Like An Earthquake The Pandemic Shifted Structural Unemployment
JUNE JOBS REPORT: LIKE AN EARTHQUAKE SHIFTS EARTH PLATES, THE PANDEMIC SHIFTED STRUCTURAL UNEMPLOYMENT
by Bernard E. Anderson, Ph.D.
Professor Emeritus, Wharton School, University of Pennsylvania, and Senior Economic Advisor, National Urban League.
The addition of 850,000 jobs is the largest gain in 10 months, About 70% of positions lost in the pandemic have now been regained. Job growth was strongest in the industries that were hardest hit by the pandemic: leisure/hospitality, retail trade, public and private education.
The nation is adding jobs at a rate that is about five times as fast as the recovery from the Great Recession. That has a lot to do with the lessons we learned from that recover, most importantly that the American Recovery and Reinvestment Act was not nearly large enough. We are only beginning to see the effects of the American Rescue Plan.
However, we are seeing the same troubling pattern of racial inequality in the recovery. Before the pandemic, the Black unemployment rate was about twice the White rate. For those months, with the White unemployment rate spiking, the two rates were near parity. And then, as the economy improved, the ratio returned to where it had been. To put the disparity into perspective, in October of 2009, during the worst of the Great Recession, the white unemployment rate was 9.5 percent. The current unemployment rate for Black men over 20 is 10 percent.
Nearly 9 million workers remain unemployed despite the rebound in business activity. Many employers report difficulty in finding labor to fill job vacancies, and critics blame supplementary unemployment compensation. The evidence fails to support that view. The federal supplement of $300 brings recipients to a little more than 40% of their prior wages, hardly a disincentive to look for work. Job searching in states that opted out of federal unemployment programs is lagging behind the national average, and consumer spending dipped somewhat after a number of states rescinded the payments.

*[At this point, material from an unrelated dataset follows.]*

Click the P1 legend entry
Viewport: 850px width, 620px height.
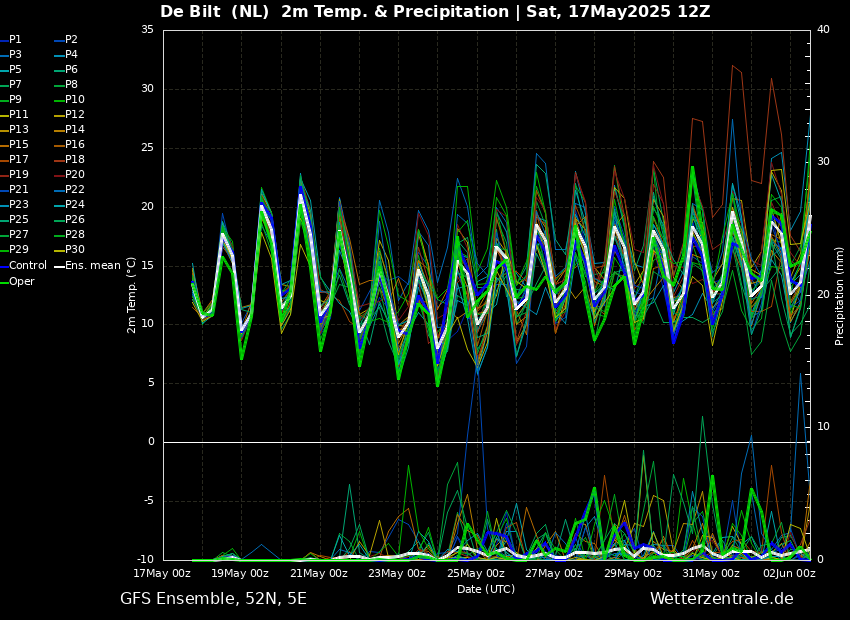[15, 40]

Rather, the numbers suggest a shift in structural unemployment similar to an earthquake that shifts earth plates. The pandemic changed our economy and workforce in fundamental ways we don't even fully understand yet, and it's unreasonable to believe we would instantly return to pre-COVID conditions, much less within the space of a few months. Meanwhile, there’s been little wage growth in low-wage industries that are rapidly recovering, and women continue to face increased child care and elder care responsibilities, which helps explain their lagged increase in labor force participation as labor demand rises in the services sector.
Employment is expected to rise by more than 600,000 per month, or more, for the remainder of 2021. That should steadily reduce the unemployment rate, but full employment -- about 4.5% -- is not likely mid-to late 2022 if economic growth continues unabated through the next three quarters.

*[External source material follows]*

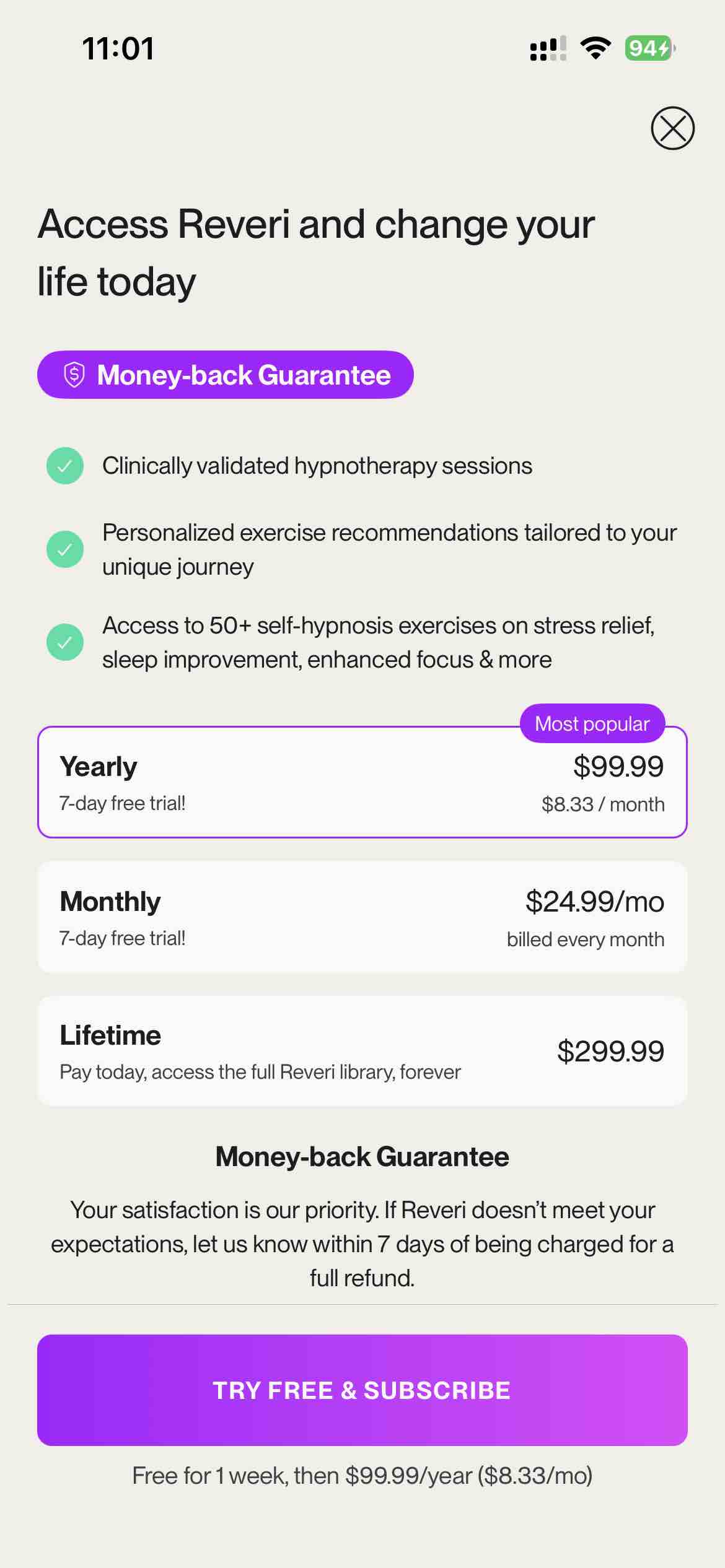Tap the Money-back Guarantee heading
Viewport: 725px width, 1568px height.
[x=362, y=1156]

Inflation spiked upward during the second quarter, mainly because of supply bottlenecks and the lag of production behind sustained consumer demand. Core inflation -- the Consumer Price Index excluding volatile food and energy prices -- rose 3.5 % and is expected to recede to the long-term average of 2.0 % by mid-2022. Last week the Federal Open Market Committee voted to maintain low interest rates for the foreseeable future and continue to support high business liquidity by purchasing $ 120 billion per week in Treasuries and mortgage backed securities. That should support steady balanced growth as the economy continues to rise from the deep hole generated by the pandemic.